- Date: 7–13 April
- Edition: 14th (ATP) / 7th (WTA)
- Surface: Clay / outdoor
- Location: Oeiras, Portugal

Champions

Men's singles
- Nikolay Davydenko

Women's singles
- Magüi Serna

Men's doubles
- Mahesh Bhupathi / Max Mirnyi

Women's doubles
- Petra Mandula / Patricia Wartusch
- ← 2002 · Estoril Open · 2004 →

= 2003 Estoril Open =

The 2003 Estoril Open was a tennis tournament played on outdoor clay courts at the Estoril Court Central in Oeiras in Portugal that was part of the International Series of the 2003 ATP Tour and of Tier IV of the 2003 WTA Tour.
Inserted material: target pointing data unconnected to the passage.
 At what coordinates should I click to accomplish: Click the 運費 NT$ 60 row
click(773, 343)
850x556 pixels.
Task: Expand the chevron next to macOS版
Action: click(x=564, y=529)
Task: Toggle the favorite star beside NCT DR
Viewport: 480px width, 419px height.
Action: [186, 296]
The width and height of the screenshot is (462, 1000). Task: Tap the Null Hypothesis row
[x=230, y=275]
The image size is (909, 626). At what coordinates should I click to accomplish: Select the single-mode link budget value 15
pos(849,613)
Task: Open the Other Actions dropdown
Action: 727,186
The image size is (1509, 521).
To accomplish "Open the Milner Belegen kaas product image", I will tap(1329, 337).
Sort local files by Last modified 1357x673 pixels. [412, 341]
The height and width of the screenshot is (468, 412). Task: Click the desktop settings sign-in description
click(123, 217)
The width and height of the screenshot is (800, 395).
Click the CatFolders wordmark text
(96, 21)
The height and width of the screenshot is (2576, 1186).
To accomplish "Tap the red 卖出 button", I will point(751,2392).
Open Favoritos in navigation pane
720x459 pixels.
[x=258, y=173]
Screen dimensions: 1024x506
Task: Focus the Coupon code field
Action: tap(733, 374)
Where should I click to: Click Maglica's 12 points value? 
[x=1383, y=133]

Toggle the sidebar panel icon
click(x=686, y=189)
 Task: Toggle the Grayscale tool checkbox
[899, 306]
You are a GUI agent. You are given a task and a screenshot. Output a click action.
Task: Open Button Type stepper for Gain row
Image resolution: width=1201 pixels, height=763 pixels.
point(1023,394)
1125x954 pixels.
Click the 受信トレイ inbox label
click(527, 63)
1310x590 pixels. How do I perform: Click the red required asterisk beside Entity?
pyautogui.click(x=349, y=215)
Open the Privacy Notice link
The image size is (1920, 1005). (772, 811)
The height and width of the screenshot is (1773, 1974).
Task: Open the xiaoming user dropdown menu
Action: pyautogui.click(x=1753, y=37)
The tournament ran from 7 April until 13 April 2003. Nikolay Davydenko and Magüi Serna won the singles title.

==Finals==

===Men's singles===

RUS Nikolay Davydenko defeated ARG Agustín Calleri 6–4, 6–3
- It was Davydenko's 2nd title of the year and the 2nd of his career.

===Women's singles===

ESP Magüi Serna defeated GER Julia Schruff 6–4, 6–1
- It was Serna's 1st title of the year and the 3rd of her career.

===Men's doubles===

IND Mahesh Bhupathi / BLR Max Mirnyi defeated ARG Lucas Arnold / ARG Mariano Hood 6–1, 6–2
- It was Bhupathi's 1st title of the year and the 27th of his career. It was Mirnyi's 3rd title of the year and the 16th of his career.

===Women's doubles===

HUN Petra Mandula / AUT Patricia Wartusch defeated EST Maret Ani / SUI Emmanuelle Gagliardi 6–7^{(3–7)}, 7–6^{(7–3)}, 6–2
- It was Mandula's 1st title of the year and the 4th of her career. It was Wartusch's 1st title of the year and the 7th of her career.